The question now is this: How can radiation oncologists
improve on these results? Most accelerated fractionation regimens use
large-volume radiation treatment portals that are not designed with an eye
toward sparing normal tissue. The other major problem is that, since treatments
are separated by 6 hours, these regimens require the patient to come to the
clinic more than once a day. This schedule translates into increased costs and
inconvenience for the patient.

Advances in Treatment Delivery

A technological advance called intensity-modulated radiation
therapy (IMRT) has become available in the last 10 years, resulting in
improvements in the delivery of radiation.[1-7] The radiation oncologist has
historically worked via a trial and error method—placing radiation treatment
portals on the patient and then looking at the dose distribution. If the dose
distribution is not acceptable, new portals are placed, and the process
continues until an acceptable dose distribution is obtained.

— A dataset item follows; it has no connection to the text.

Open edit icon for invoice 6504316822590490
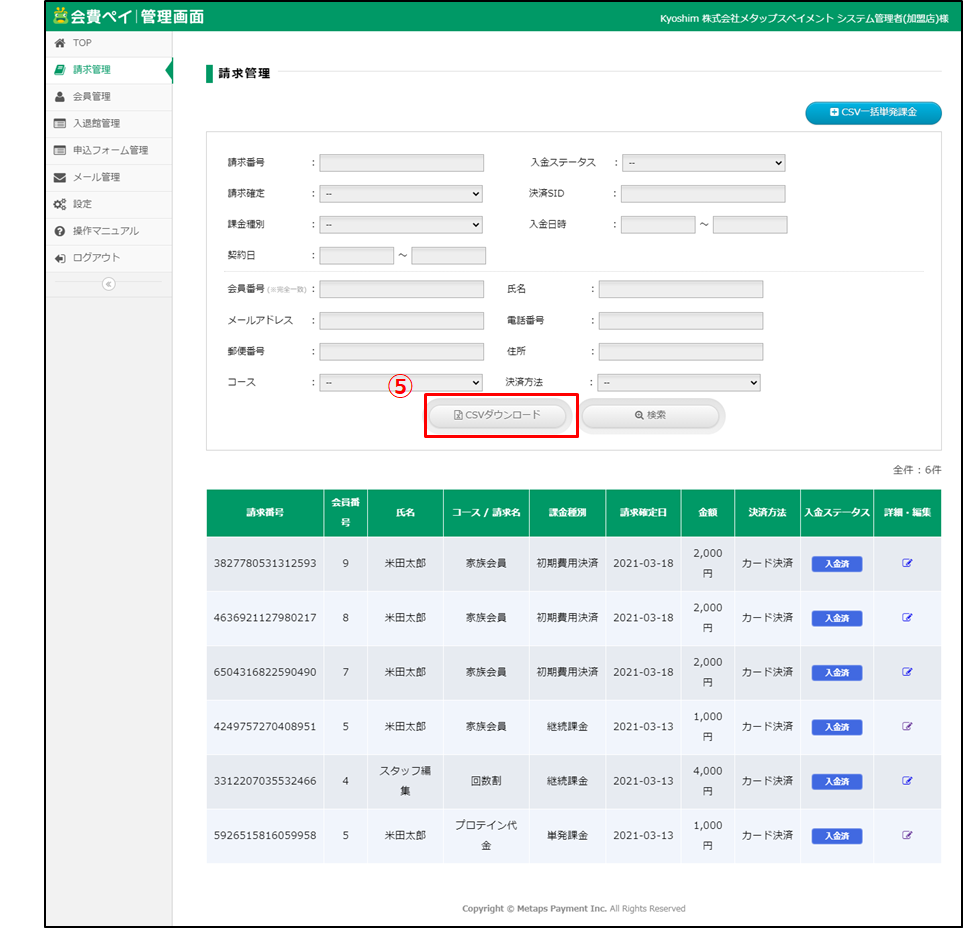This screenshot has width=963, height=928. click(907, 672)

In contrast, IMRT breaks the large portal into multiple small
beamlets that are no more than 1 × 1 cm² in size. Instead of two or three large
portals being used to treat the patient, the potential for millions of beamlets
exists. The radiation oncologist defines where he wants the dose distribution,
and the computer determines how to meet that prescription most effectively—ie,
where the best beamlets are and what their contribution in intensity should be.

The chosen beamlet pattern is also based on the dose
avoidance pattern that the radiation oncologist wishes to achieve. While dose
deposition patterns are established to encompass primary tumors and areas at
risk for microscopic disease, dose avoidance patterns cover normal tissues, such
as the spinal cord, parotid gland, retina, and optic chiasm.